### SUPPLIED PASSAGE
--- START ---
"Now is a good time to go against the crowd and take a more positive stance on China," argues Daiwa Securities' Mingchun Sun. Despite continuing very high economic growth, share valuations are among the cheapest.
For years Chinese investors have much preferred real estate to equities. Which is not surprising, as China was the world's top-performing property market from 2008 to last year.
However, residential real estate is now arguably a saturated market, with limited upside potential.
Home ownership is among the highest in the world, while one-fifth of urban families already owning two or more properties. And the government is increasingly negative towards private investment in housing as it seeks to contain speculation.
If families who lost heavily when the stockmarket bubble burst in 2007 recover their confidence in equity investment, there is huge potential.
Chinese are the world's biggest savers, but park 58 per cent of their money in bank deposits and keep 18 per cent in cash at home.
Less than 20 per cent goes into shares directly and equity funds. US mutual funds have assets roughly the size of GDP; in China the equivalent figure is just 5 per cent.
--- END ---
### RECORDED DATA
--- START ---
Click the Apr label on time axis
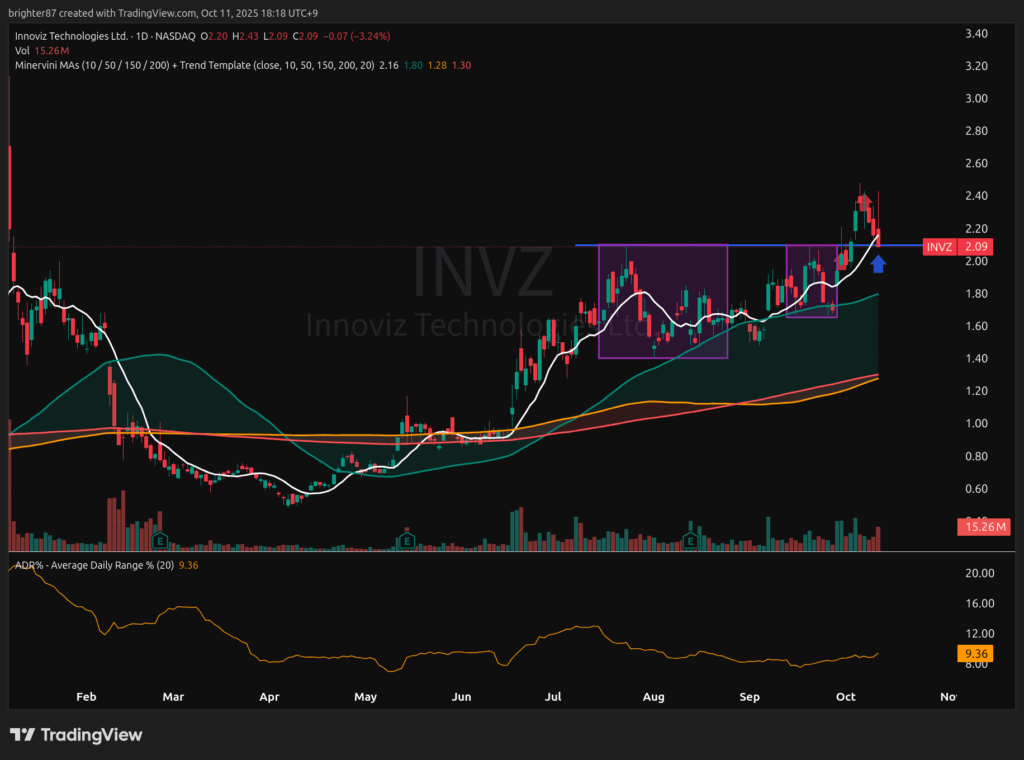Screen dimensions: 1024x760 click(268, 696)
--- END ---
### TO DO
a) Reproduce everything in the passage on Chinese investing from "However, residential real" down to "5 per cent.".
b) Please list every figure in the passage on Chinese investing that is written with the words "per cent."
c) Summarize the passage on Chinese investing in two sentences.

### SOLUTIONS IN ORDER
a)
However, residential real estate is now arguably a saturated market, with limited upside potential.
Home ownership is among the highest in the world, while one-fifth of urban families already owning two or more properties. And the government is increasingly negative towards private investment in housing as it seeks to contain speculation.
If families who lost heavily when the stockmarket bubble burst in 2007 recover their confidence in equity investment, there is huge potential.
Chinese are the world's biggest savers, but park 58 per cent of their money in bank deposits and keep 18 per cent in cash at home.
Less than 20 per cent goes into shares directly and equity funds. US mutual funds have assets roughly the size of GDP; in China the equivalent figure is just 5 per cent.

b)
58 per cent
18 per cent
20 per cent
5 per cent

c) Daiwa Securities' Mingchun Sun argues that now is a good time to take a more positive stance on China, whose share valuations are among the cheapest despite very high economic growth. Chinese investors have long preferred real estate, which now looks saturated, while the world's biggest savers keep most of their money in bank deposits and cash, so a return of confidence in equities could bring huge potential.